Black carbon is the second largest man-made contributor to global warming and its influence on climate has been greatly underestimated, according to the first quantitative and comprehensive analysis of this pollutant’s climate impact..

The direct influence of black carbon, or soot, on warming the climate could be about twice previous estimates, according to an in-depth study published today in the Journal of Geophysical Research-Atmospheres, a publication of the American Geophysical Union.

Accounting for all of the ways black carbon can affect climate, it is believed to have a warming effect of about 1.1 Watts per square meter (W/m2), approximately two-thirds of the effect of the largest man made contributor to global warming – carbon dioxide.

“This study confirms and goes beyond other research that suggested black carbon has a strong warming effect on climate, just ahead of methane,” said co-lead author David Fahey of the U.S. National Oceanic and Atmospheric Administration (NOAA). The study, a four-year, 232-page effort, led by the International Global Atmospheric Chemistry (IGAC) Project, is likely to guide research efforts, climate modeling, and policy for years to come, the authors and other scientists familiar with the paper said..

The report’s best estimate of direct climate influence by black carbon is about a factor of two higher than most previous work. This includes the estimates in the 2007 Intergovernmental Panel on Climate Change (IPCC) Assessment, which were based on the best available evidence and analysis at that time.

Scientists have spent the years since the last IPCC assessment improving estimates, but the new assessment notes that emissions in some regions are probably higher than estimated. This is consistent with other research that also hinted at significant under-estimates in some regions’ black carbon emissions.

The results indicate that there may be a greater potential to curb warming by reducing black carbon emissions than previously thought.

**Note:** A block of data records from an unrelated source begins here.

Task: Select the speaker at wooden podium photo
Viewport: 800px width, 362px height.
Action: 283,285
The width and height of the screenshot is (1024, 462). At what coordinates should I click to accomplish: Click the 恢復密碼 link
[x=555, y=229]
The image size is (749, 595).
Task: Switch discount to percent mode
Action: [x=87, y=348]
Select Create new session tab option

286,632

“There are exciting opportunities to cool climate by reducing soot emissions but it is not straightforward,” said co-author Professor Piers Forster from the University of Leeds’s School of Earth and Environment in the United Kingdom. “Reducing emissions from diesel engines and domestic wood and coal fires is a no-brainer, as there are tandem health and climate benefits. If we did everything we could to reduce these emissions we could buy ourselves up to half a degree (Celsius) less warming--or a couple of decades of respite.”.

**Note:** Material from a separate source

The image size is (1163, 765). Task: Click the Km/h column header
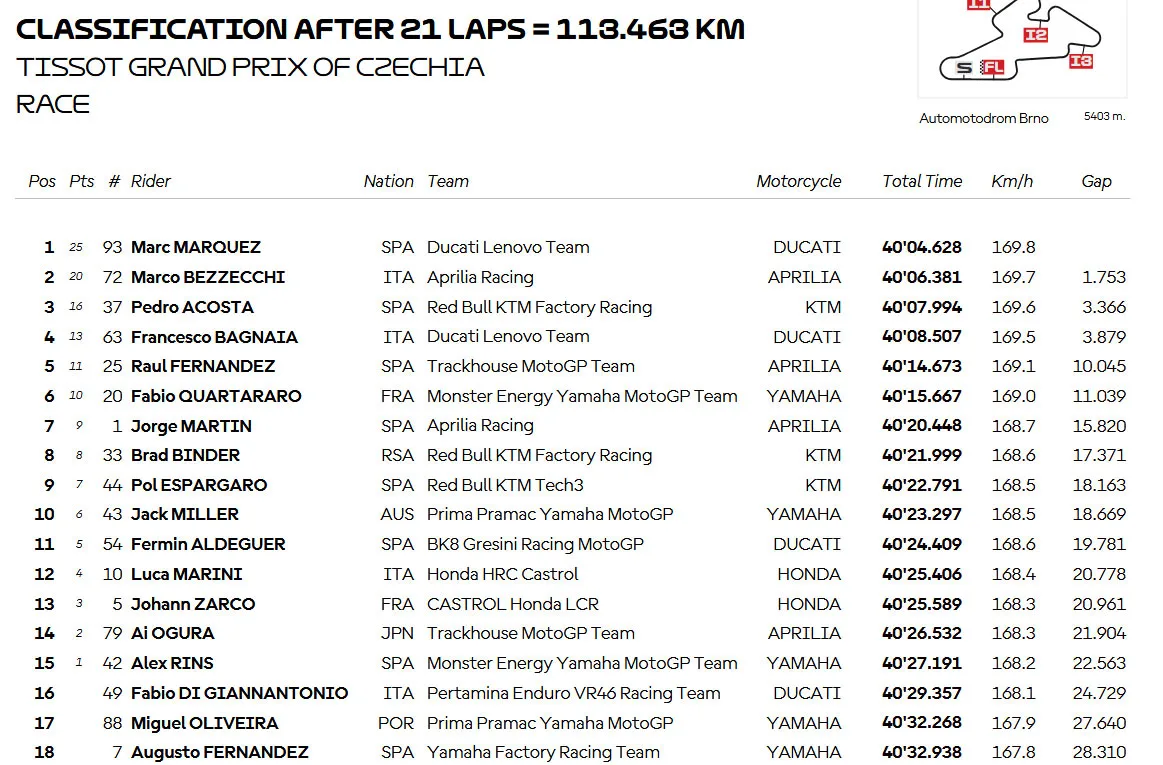[x=1012, y=181]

However, the international team urges caution because the role of black carbon in climate change is complex. “Black carbon influences climate in many ways, both directly and indirectly, and all of these effects must be considered jointly,” says co-lead author Sarah Doherty of the University of Washington in Seattle, an expert in snow measurements.

The dark particles absorb incoming and scattered heat from the sun (called solar radiation), they can promote the formation of clouds that can have either cooling or warming impact, and they can fall on the surface of snow and ice, promoting warming and increasing melting. In addition, many sources of black carbon also emit other particles that provide a cooling effect, counteracting black carbon.

The research team quantified the complexities of black carbon and the impacts of co-emitted pollutants for different sources, taking into account uncertainties in measurements and calculations. The study suggests mitigation of black carbon emissions for climate benefits must consider all emissions from each source and their complex influences on climate.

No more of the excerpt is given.